Une mesure discriminatoire
Interdire à toute une catégorie de la population de circuler librement dans l’espace public constitue une atteinte grave aux libertés fondamentales. Imagine-t-on une mairie interdire, pendant plusieurs mois, la sortie nocturne à tous les hommes, sous prétexte de lutter contre les violences faites aux femmes ? Non, car une telle mesure heurterait frontalement la liberté des citoyens.
Pourquoi, alors, accepte-t-on qu’une personne mineure soit présumée délinquante dès qu’elle traverse la rue après 23 h ?
Ce couvre-feu stigmatise toute la jeunesse, et va à l’encontre de ses besoins fondamentaux, à commencer par la socialisation. On demande aux jeunes de limiter le temps passé devant les écrans, mais on les enferme dans des logements où se produisent, rappelons-le, la majorité des violences faites aux enfants et aux ados. Que fera un adolescent maltraité qui souhaite se réfugier chez un ami ? Cette mesure le met en danger au lieu de le protéger.
Elle n’apporte d’ailleurs aucune réponse réelle à la délinquance : ni prévention, ni écoute, ni politique éducative. Juste une logique de sanction, appliquée indistinctement, dans un climat de surveillance généralisée. Alors que nous connaissons les ravages psychiques provoqués par les confinements, cette mairie semble ignorer une réalité pourtant bien documentée : la fragilité croissante de la santé mentale des jeunes.

# Section des données
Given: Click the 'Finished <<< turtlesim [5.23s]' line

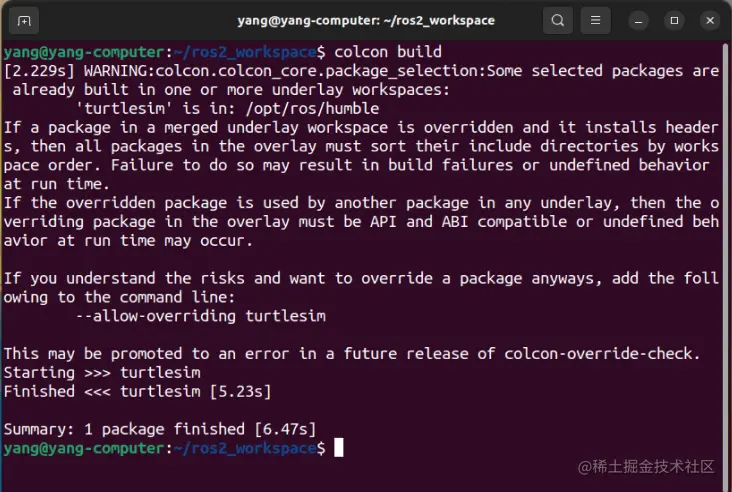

# Liste des tâches
(1) Répondez aux questions suivantes d'après le texte sur le couvre-feu des mineurs.
(a) À partir de quelle heure une personne mineure qui traverse la rue est-elle présumée délinquante ?
(b) Quel besoin fondamental de la jeunesse le texte cite-t-il en premier ?
(c) Quelles trois réponses à la délinquance la mesure n'apporte-t-elle pas ?
(2) Reproduisez sans modification le passage du texte sur le couvre-feu des mineurs qui commence aux mots « Elle n’apporte d’ailleurs » et s'arrête après les mots « mentale des jeunes. ».

# Ensemble des réponses
(1)
(a) Après 23 h.
(b) La socialisation.
(c) Ni prévention, ni écoute, ni politique éducative.

(2)
Elle n’apporte d’ailleurs aucune réponse réelle à la délinquance : ni prévention, ni écoute, ni politique éducative. Juste une logique de sanction, appliquée indistinctement, dans un climat de surveillance généralisée. Alors que nous connaissons les ravages psychiques provoqués par les confinements, cette mairie semble ignorer une réalité pourtant bien documentée : la fragilité croissante de la santé mentale des jeunes.